Now that we have the core structure we need to tell Solr of its existence, to do so we need to edit the Solr config file and register our newly created core. Remember to do this every time you create a new core!

$sudo nano /opt/solr/example/multicore/solr.xml

and make it look similar to the code below, ideally the core name must match the folder name of your core

<?xml version="1.0" encoding="UTF-8" ?>
<!--
 Licensed to the Apache Software Foundation (ASF) under one or more
 contributor license agreements.  See the NOTICE file distributed with
 this work for additional information regarding copyright ownership.
 The ASF licenses this file to You under the Apache License, Version 2.0
 (the "License"); you may not use this file except in compliance with
 the License.  You may obtain a copy of the License at

     http://www.apache.org/licenses/LICENSE-2.0

 Unless required by applicable law or agreed to in writing, software
 distributed under the License is distributed on an "AS IS" BASIS,
 WITHOUT WARRANTIES OR CONDITIONS OF ANY KIND, either express or implied.
 See the License for the specific language governing permissions and
 limitations under the License.
-->

<!--
 All (relative) paths are relative to the installation path

  persistent: Save changes made via the API to this file
  sharedLib: path to a lib directory that will be shared across all cores
-->
<solr persistent="false">

  <!--
  adminPath: RequestHandler path to manage cores.
    If 'null' (or absent), cores will not be manageable via request handler
  -->
  <cores adminPath="/admin/cores" host="${host:}" hostPort="${jetty.port:8983}" hostContext="${hostContext:solr}">
    <core name="core0" instanceDir="core0" />
    <core name="core1" instanceDir="core1" />
    <core name="drupal8" instanceDir="drupal8" />
  </cores>
</solr>

Ok, now that we have everything in place, we just need to finally restart Jetty one more time:

$sudo systemctl restart jetty9.service

Point your browser to your Solr server IP and you should see the new core created for your Drupal site! See the following screenshot for reference.

solr drupal core

And finally, assuming that you already configured and enabled Search API and  Search API Solr modules on your Drupal site, visit your default Solr admin page and configure accordingly, should be as simple as its shown on the following screenshot:

drupal 8 solr config

and that's all! You can now start indexing some data to the Solr server and create some cool Views to provide search results of your site.

Hope it helps, enjoy!

Comments

Hey Andres - This happened to be exactly what I needed to get a new Ubuntu 16.04 box running with Solr and Drupal. Both the instructions and the architecture you propose here are simple, clear, and smart. Thanks for publishing this!

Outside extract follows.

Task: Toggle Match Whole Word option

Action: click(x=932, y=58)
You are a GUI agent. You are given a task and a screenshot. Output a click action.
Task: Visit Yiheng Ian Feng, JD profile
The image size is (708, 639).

Submitted by Ganesh on Tue, 07/24/2018 - 08:33

Permalink

Hi Andres,

This is a great post. It is simple and straightforward. I am able to create a Solr instance by following this post. I was looking into the logs but I didn't find any logs in /opt/solr/logs directory. Could you please let me know if we need to configure any other settings?